A few weeks later, Dorka moved to the contested city. A representative from Agudat Yisrael, one of the ultra-Orthodox political parties facilitating Jewish immigration to Mandate Palestine, arrived at Atlit and requested to bring Dorka to Jerusalem to study. At Penina Bet Yakov, a girls' boarding school, female teachers greeted her. "They say here comes a new girl. She speaks Polish. Who wants to be her friend? Another time a Hungarian girl arrives. The next time a Romanian girl arrives." Then a German girl entered the classroom. "She looks at me. I look at her."
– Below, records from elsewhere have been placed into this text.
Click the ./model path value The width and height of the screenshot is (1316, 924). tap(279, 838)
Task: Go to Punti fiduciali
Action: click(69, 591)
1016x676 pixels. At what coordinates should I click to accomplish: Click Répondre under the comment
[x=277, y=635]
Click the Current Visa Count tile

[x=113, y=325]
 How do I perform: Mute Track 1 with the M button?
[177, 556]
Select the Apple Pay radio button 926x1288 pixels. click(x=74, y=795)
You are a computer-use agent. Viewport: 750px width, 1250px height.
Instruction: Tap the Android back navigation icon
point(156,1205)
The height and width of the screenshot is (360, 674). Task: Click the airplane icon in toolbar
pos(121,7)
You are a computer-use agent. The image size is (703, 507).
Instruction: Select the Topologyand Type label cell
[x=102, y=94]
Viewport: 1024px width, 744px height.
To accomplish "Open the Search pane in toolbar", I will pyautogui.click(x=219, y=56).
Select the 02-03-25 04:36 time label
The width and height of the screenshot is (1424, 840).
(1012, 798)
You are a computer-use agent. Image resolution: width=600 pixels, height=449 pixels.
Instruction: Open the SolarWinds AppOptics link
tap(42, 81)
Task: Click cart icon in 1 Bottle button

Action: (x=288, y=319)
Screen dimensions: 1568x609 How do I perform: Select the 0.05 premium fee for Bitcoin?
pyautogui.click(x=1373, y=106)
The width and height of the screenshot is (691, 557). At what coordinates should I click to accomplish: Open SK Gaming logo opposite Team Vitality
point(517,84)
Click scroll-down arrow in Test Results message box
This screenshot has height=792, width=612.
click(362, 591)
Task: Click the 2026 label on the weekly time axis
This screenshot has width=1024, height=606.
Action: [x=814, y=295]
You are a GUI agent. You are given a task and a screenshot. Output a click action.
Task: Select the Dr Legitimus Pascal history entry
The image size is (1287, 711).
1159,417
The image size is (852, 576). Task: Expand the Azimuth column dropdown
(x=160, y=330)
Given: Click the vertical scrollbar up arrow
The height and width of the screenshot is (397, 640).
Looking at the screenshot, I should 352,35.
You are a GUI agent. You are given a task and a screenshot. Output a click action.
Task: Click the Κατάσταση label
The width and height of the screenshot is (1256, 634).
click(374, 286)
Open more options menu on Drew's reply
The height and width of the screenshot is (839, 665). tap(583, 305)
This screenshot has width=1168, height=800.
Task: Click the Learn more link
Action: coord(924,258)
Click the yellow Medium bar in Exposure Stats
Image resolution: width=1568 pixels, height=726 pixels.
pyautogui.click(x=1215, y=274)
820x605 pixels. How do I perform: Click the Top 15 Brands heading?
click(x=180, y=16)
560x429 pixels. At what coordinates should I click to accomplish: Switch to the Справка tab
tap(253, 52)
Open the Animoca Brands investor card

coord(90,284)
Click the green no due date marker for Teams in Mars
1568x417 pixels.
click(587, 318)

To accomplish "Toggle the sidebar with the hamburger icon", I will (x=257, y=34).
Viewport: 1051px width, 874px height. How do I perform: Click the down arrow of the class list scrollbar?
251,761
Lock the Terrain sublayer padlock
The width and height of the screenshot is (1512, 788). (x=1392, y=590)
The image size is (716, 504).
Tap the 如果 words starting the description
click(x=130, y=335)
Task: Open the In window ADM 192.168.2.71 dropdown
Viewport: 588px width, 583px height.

A year earlier, when Dorka began chronicling her wartime memories, she could not have imagined reconnecting with this schoolmate from the Łódź ghetto. To her confidante — the diary, Dorka had disclosed, "I don’t have any friends. They all fell victims of Majdanek and Auschwitz. I'm the only one from my class still here, possibly by accident, or saved by a miracle."
The two survivors became lifelong friends.
With the discovery of the "Diary of Dwojra Altman," I am compiling an essay — juxtaposing singular excerpts from the journal with edited passages from my recorded conversations with Dorka. While I write about her wartime experiences, I often look at "Memory Unearthed: The Lodz Ghetto Photographs of Henryk Ross." No matter how chilling the deportation scene is, an educator at Yad Vashem points out in a video, Ross's picture "cannot show us what happened inside the cattle cars or what happened when the Jews of Łódź arrived at their final destination — Auschwitz. For this historical information, we rely on the testimonies of survivors."